A conquista das brasileiras, no entanto, nada tem a ver com a ideia de que o direito ao voto foi uma benesse dada às mulheres pelo então presidente Getúlio Vargas, recém-chegado ao poder pela Revolução de 30. No Brasil, o movimento sufragista, surgido na Inglaterra em meados do século 19, tinha adeptas fervorosas, que se reuniam em comissões, faziam protestos em frente do Palácio do Catete, no Rio de Janeiro, e até participavam de congressos feministas no exterior. "Não gosto da ideia de que esse foi um direito concedido, outorgado. O movimento de mulheres no país seguiu uma lógica internacional, pressionou por conquistas que já estavam ocorrendo em outros países, como a Nova Zelândia, que instituiu o voto em 1893. Elas conquistaram esse direito", explica o cientista político Bianco Zalmora Garcia, professor de Ética e Política da UEL. "O próprio processo de urbanização influenciou o sufragismo brasileiro, assim como o modernismo, que possuía muitas mulheres progressistas em seus quadros".

Evolução

Ao longo das décadas, o direito, que não era total, foi sendo ampliado. Em 1934, foi assegurado pela Constituição Federal e, em 1946, tornou-se obrigatório. A outra face da participação política, no entanto – o direito a ser votada –, se desenrolou de forma tímida ao longo dos 80 anos seguintes. "Em termos históricos, e levando-se em conta a formação cultural do país, não demoramos muito para eleger uma mulher presidente. Há 80 anos, não éramos consideradas capazes nem de discernir, de eleger nossos representantes, e agora, estamos elegendo uma mulher. No entanto, uma coisa é poder votar, e a outra, muito diferente, é ser votada. Nisso, estamos muito aquém do ideal", afirma a senadora Gleisi Hoff­mann, primeira mulher a ser eleita para o cargo no Paraná.

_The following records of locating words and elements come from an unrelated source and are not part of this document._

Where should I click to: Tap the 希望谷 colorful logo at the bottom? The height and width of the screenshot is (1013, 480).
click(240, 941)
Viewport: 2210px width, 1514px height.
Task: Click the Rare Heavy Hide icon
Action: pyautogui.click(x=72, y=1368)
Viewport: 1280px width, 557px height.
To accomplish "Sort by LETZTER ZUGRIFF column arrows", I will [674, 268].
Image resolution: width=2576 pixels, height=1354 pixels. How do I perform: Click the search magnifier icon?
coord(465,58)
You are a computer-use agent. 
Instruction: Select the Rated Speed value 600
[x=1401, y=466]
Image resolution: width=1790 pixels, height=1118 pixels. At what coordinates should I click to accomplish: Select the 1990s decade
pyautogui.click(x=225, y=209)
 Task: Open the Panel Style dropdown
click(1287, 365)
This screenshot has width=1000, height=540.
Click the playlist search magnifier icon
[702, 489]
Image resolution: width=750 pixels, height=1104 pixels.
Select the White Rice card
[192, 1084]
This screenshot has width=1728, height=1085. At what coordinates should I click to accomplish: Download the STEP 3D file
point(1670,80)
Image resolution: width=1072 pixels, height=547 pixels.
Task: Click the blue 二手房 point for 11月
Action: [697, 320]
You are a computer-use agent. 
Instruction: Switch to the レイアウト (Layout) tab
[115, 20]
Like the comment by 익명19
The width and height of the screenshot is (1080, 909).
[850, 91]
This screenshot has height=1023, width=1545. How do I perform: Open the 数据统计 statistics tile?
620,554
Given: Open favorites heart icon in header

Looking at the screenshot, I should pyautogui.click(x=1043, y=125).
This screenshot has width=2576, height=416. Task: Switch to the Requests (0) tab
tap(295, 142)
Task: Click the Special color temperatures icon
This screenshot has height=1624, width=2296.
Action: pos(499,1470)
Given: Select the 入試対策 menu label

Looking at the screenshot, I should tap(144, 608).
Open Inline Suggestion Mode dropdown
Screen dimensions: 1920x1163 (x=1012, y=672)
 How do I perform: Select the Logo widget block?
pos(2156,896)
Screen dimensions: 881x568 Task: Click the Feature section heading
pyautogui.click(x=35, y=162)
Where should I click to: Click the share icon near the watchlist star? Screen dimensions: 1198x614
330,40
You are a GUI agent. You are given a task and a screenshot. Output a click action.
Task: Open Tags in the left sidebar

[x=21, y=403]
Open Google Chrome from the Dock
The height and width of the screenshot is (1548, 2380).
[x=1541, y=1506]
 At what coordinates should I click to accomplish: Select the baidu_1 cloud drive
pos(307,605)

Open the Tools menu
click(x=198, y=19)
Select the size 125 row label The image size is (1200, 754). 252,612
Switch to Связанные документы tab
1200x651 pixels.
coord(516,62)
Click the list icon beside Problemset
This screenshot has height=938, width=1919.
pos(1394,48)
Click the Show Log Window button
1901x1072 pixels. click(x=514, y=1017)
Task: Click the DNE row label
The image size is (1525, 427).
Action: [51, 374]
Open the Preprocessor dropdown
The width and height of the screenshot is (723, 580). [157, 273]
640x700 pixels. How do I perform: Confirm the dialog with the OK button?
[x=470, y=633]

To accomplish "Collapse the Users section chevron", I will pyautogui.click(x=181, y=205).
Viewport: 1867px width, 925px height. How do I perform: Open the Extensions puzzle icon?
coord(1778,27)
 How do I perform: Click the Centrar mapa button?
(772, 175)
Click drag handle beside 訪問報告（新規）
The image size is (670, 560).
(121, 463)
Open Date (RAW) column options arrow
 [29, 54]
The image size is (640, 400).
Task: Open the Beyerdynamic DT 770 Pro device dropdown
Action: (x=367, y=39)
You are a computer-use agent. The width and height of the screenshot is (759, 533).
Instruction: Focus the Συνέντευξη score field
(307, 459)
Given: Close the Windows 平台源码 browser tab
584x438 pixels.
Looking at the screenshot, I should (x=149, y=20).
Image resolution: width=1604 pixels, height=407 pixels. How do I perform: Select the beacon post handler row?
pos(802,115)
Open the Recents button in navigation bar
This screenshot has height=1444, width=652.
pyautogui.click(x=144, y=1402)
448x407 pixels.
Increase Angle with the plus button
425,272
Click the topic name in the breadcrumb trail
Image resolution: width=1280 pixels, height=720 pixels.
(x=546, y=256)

Para Gleisi, o grande nó da participação política feminina está nos partidos políticos, onde a maior parte dos cargos de direção está nas mãos de homens. "Os partidos são machistas, conservadores, têm um DNA masculino, até mesmo o PT, que é mais avançado nessa área. Há 20 anos, éramos 30% da base, mas não chegávamos a 1% dos cargos de direção, o que fez com que tivéssemos de instituir cotas para as mulheres", recorda. A ex-deputada federal Dra. Clair, hoje no PV, primeira paranaense a ser eleita para a Câmara dos De­­putados (junto com Selma Schons, ambas pelo PT, em 2002), faz uma análise semelhante: "Certamente, temos de comemorar [o direito ao voto], mas a participação política da mulher, que é metade da população brasileira, precisa avançar. A discriminação é muito forte. Veja o exemplo da Câmara: nunca tivemos representatividade na Mesa Diretora".